El dato cubre el período previo al inicio del conflicto bélico con Irán, por lo que el mercado ya lo interpreta como información parcialmente desactualizada. Los precios de la nafta acumulan una suba del 20% desde el comienzo de las hostilidades, y se espera que superen los 4 dólares por galón en el corto plazo. La energía eléctrica subió un 4,8% interanual, impulsada por la demanda de centros de datos vinculados a la inteligencia artificial. En este contexto, economistas proyectan que el CPI de marzo podría alcanzar el 1%, un salto significativo respecto de los registros recientes.

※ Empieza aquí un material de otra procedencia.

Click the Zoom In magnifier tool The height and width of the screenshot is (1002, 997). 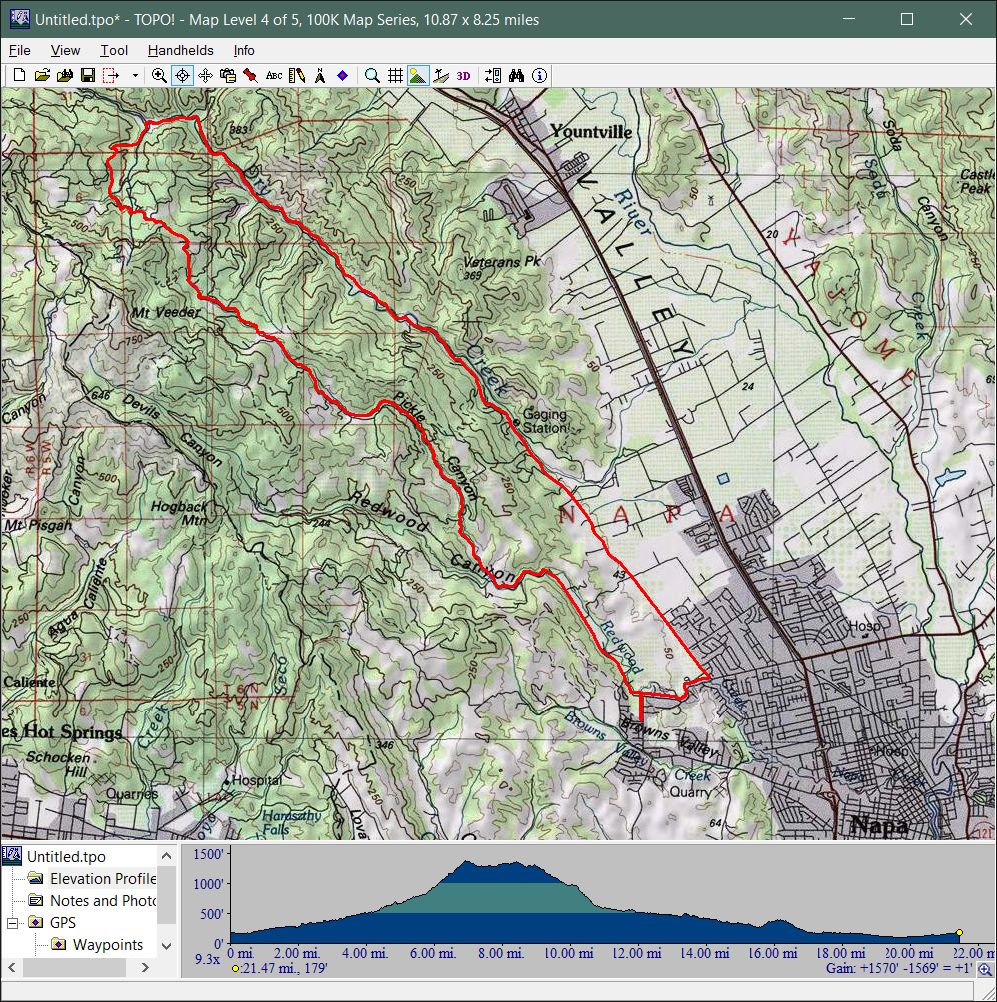[159, 75]
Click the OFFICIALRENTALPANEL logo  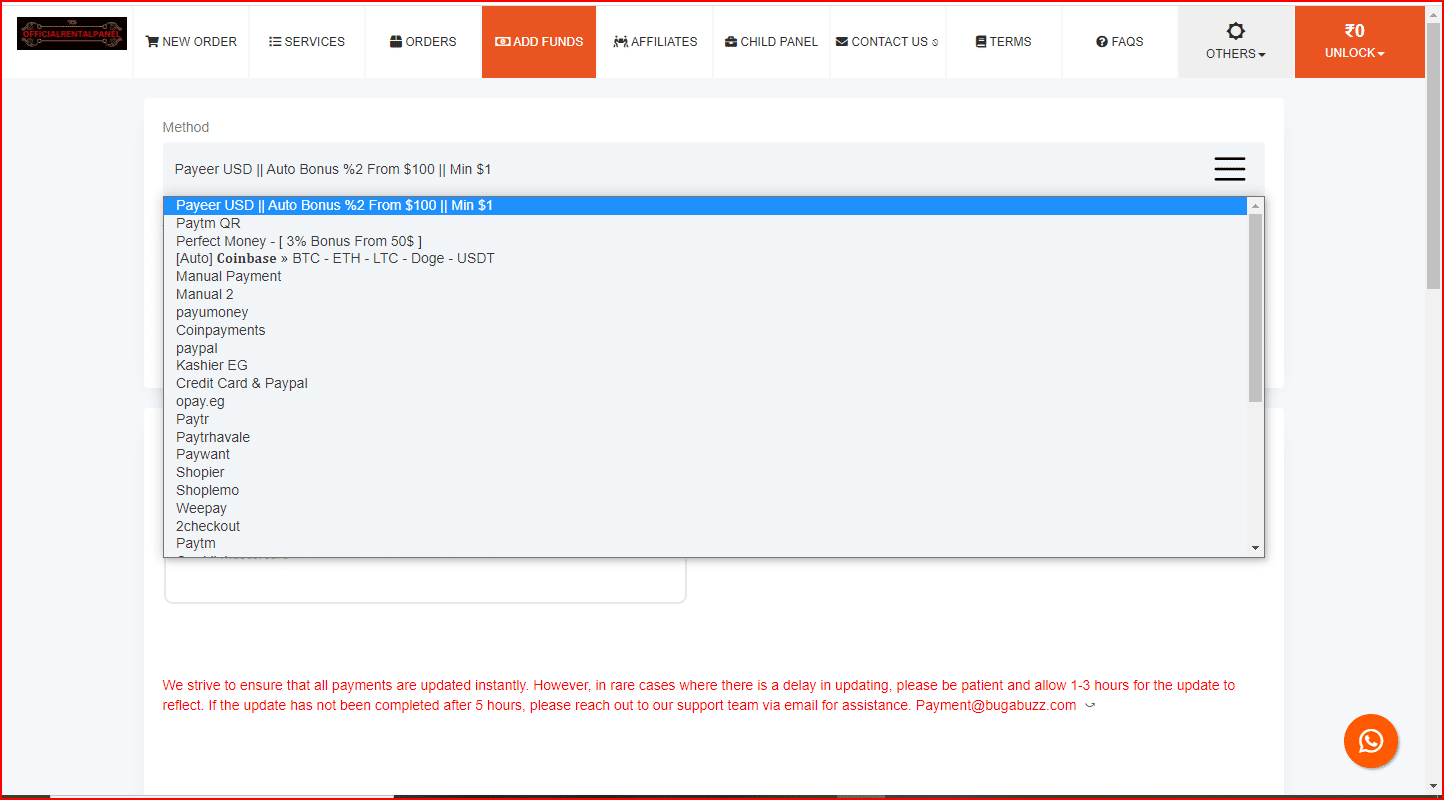tap(71, 32)
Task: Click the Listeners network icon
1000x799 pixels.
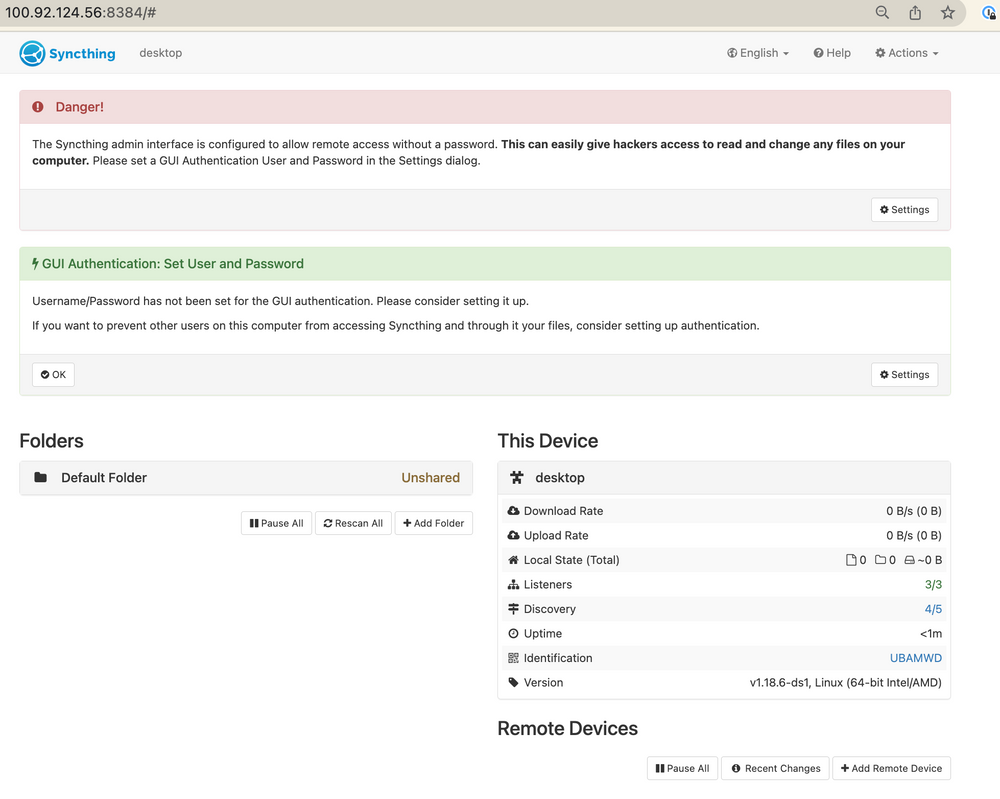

El escenario inflacionario emergente reduce considerablemente el margen de la Reserva Federal para implementar recortes de tasas. Un eventual primer movimiento a la baja luce cada vez más como un evento de fines de 2026, según las expectativas que se desprenden de los mercados de futuros. Los rendimientos de los bonos del Tesoro reflejaron esta expectativa: la UST2Y avanzó 8 puntos básicos hasta el 3,6%, mientras que la UST10Y subió 9 puntos básicos hasta el 4,2%. El índice de bonos del Tesoro retrocedió un 0,4% en la jornada.